To meet its target for reducing Scopes 1 & 2 emissions by 2030, L'Oréal has made commitments regarding the transition to renewable energies. In 2025, L’Oréal took a historic step in achieving 100% renewable energy on operated sites and stores(1). The Group’s efforts will continue under its L'Oréal for the Future programme so as to maintain this performance. This ambition is important because Scopes 1 & 2 concern, respectively, direct emissions linked to the Group's activities, such as on-site combustion, and indirect emissions linked to the consumption of purchased energy, such as electricity. By using renewable energy sources such as wind power and solar energy to power its facilities, L'Oréal is reducing its dependence on fossil fuels, thereby limiting its carbon footprint.
To meet its target for reducing Scope 3 emissions, which account for the majority of its carbon footprint, L'Oréal has set out trajectories adapted to the transformation of each of its functions and business lines, and planned how to roll them out in collaboration with all the Divisions and Regions. Reducing Scope 3 emissions includes indirect emissions linked to the company's entire value chain, upstream and downstream of its direct operations. This includes emissions linked to the purchase of raw materials, the transportation of goods, the use of products sold, the end-of-life of these products and business travel.
L’Oréal believes that its ambitious decarbonisation pathway and the actions required to achieve it are solidly underpinned by the availability and allocation of internal financial resources until 2030. At the same time, climate objectives also depend on important external factors, in particular the development of decarbonisation technologies, suppliers’ success in reducing their own emissions, and a regulatory and political context that remains supportive of the energy transition.
The Group’s strategy is supported by the consideration of climate impacts costs and benefits into its standard operational and budgetary processes. A Group management standard ensures that each entity integrates sustainability factors (including decarbonisation efforts) directly into its financial planning process.
Consequently, the Group does not manage an isolated "transition budget," as these investments are inseparable from "business as usual" operations. While certain specific expenditures can be identified as purely transition-related, they represent a non-significant amount on a Group scale. This high level of integration allows the Group to drive its transformation efficiently within its existing financial framework, while making it difficult to isolate "sustainability-only" costs.
The effectiveness of this model is evidenced by the Group’s outcomes. For example, L'Oréal has succeeded in reducing its use of virgin plastic by 50% over the last five years without compromising its financial results. Transformations of this nature involve complex shifts in sourcing and industrial processes where the "climate" investment is inextricably linked to product innovation and quality.

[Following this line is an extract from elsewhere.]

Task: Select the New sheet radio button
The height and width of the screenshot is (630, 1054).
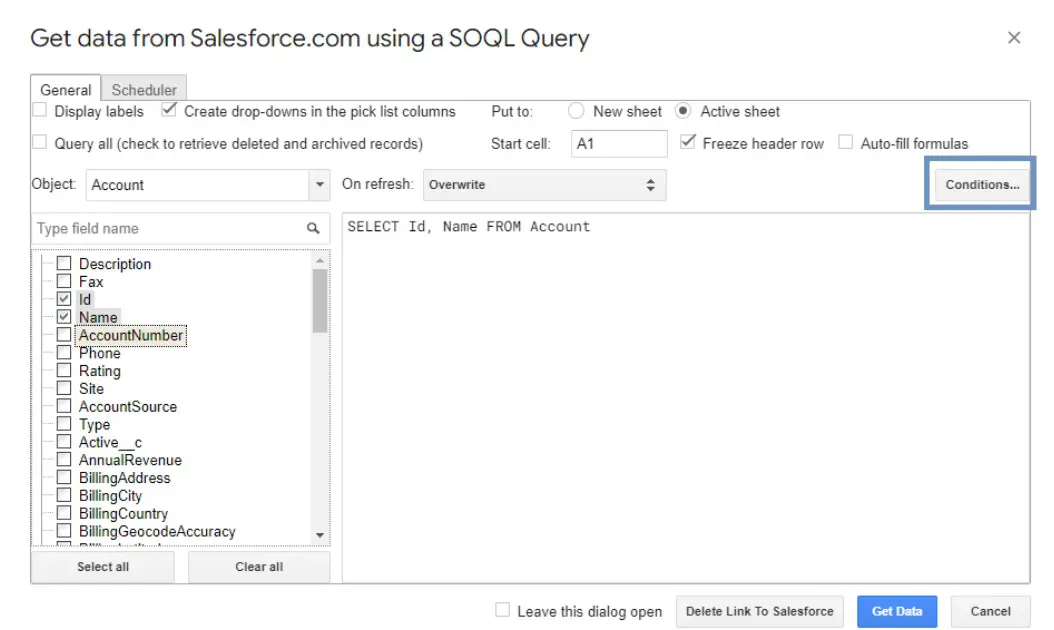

Given the highly integrated nature of these processes, isolating specific financial figures would result in only a partial view that does not represent the actual scale of the resources and means deployed across the organization to achieve its climate ambitions. As these investments are fundamentally embedded across all operating activities to ensure maximum efficiency and strategic alignment, L’Oréal does not report the financial resources for the climate transition plan as a separate, isolated disclosure.

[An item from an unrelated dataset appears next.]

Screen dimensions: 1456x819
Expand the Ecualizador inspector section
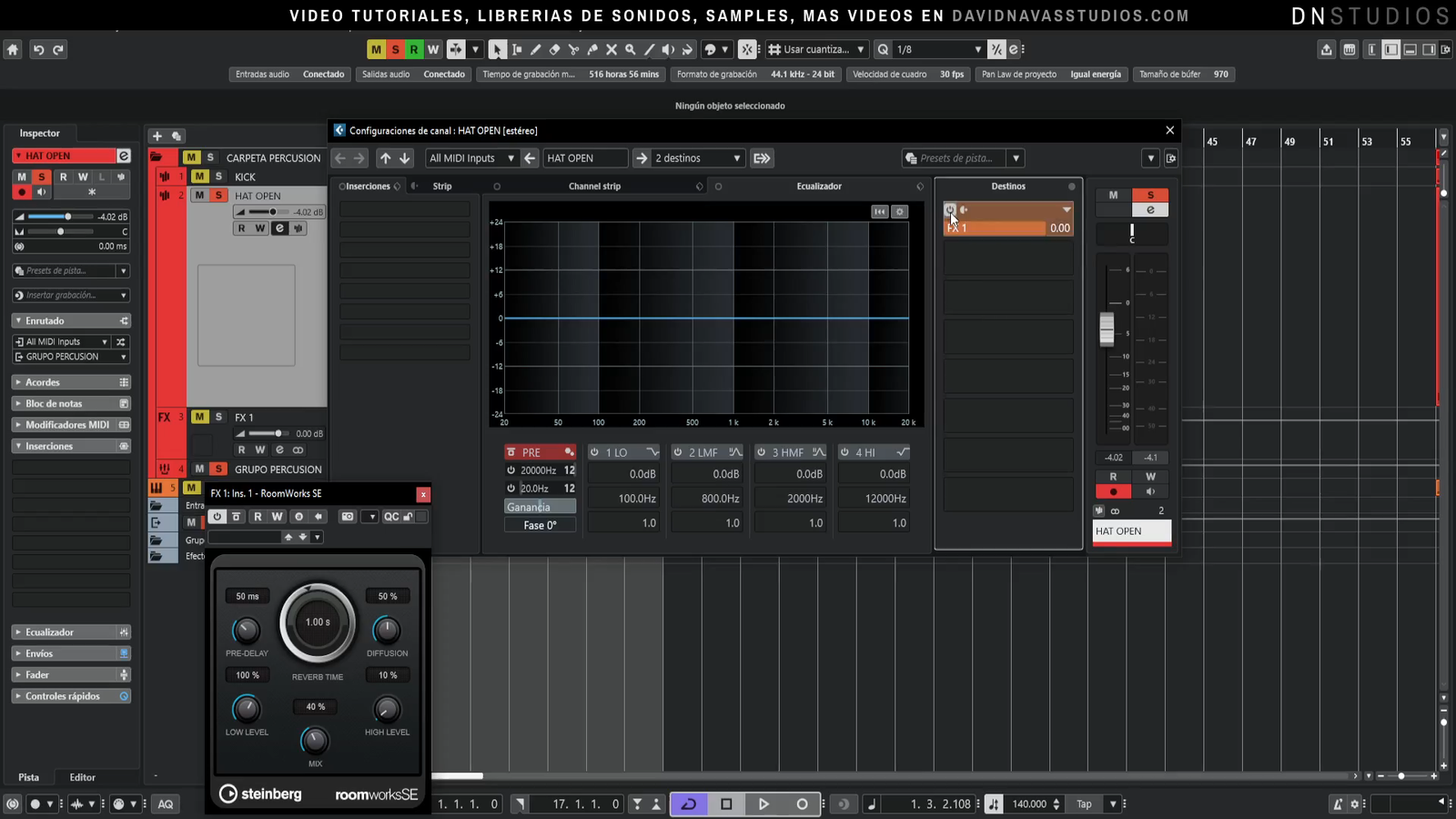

The Plan includes effective application measures intended to ensure that the Applicable Rules are properly implemented by Subsidiaries and Suppliers. Monitoring of compliance with the Plan is carried out through audits and analyses performed by external service providers or by Group teams. Subsidiaries and Suppliers are also asked to carry out self-assessments.
The Applicable Rules are included in the Group's Internal Rules to ensure they are effectively implemented by Subsidiaries. For this purpose, compliance with the effective application of the Plan is based on control activities in accordance with the applicable legislation. The communication of Applicable Rules to Group employees is described below. Social audits are conducted at the Group Subsidiaries' industrial sites by a third-party company for the purpose of verifying that the Applicable Rules are implemented correctly.
Suppliers undertake to comply with the Applicable Rules. The principal Suppliers sign the Mutual Ethical Commitment Letter (MECL), which covers these Applicable Rules. Moreover, the Suppliers likely to present the most significant risks because of their activity or geographic location may be audited on these issues in accordance with the risk matrix. The contents of the audit are set out in the MECL.
L'Oréal's commitment to Human Rights and Fundamental Freedoms, the Health and Safety of people in the workplace and the Environment is supported at the highest level of the Company by its Chief Executive Officer, who renews L'Oréal's commitment to the United Nations Global Compact each year. These commitments are also set out in the Group's Code of Ethics and Human Rights and Employee Human Rights policies. In 2025, the Group updated its Human Rights Policy so that it better responds to the salient risks and provides greater clarity on the Group's programmes and policies in this regard.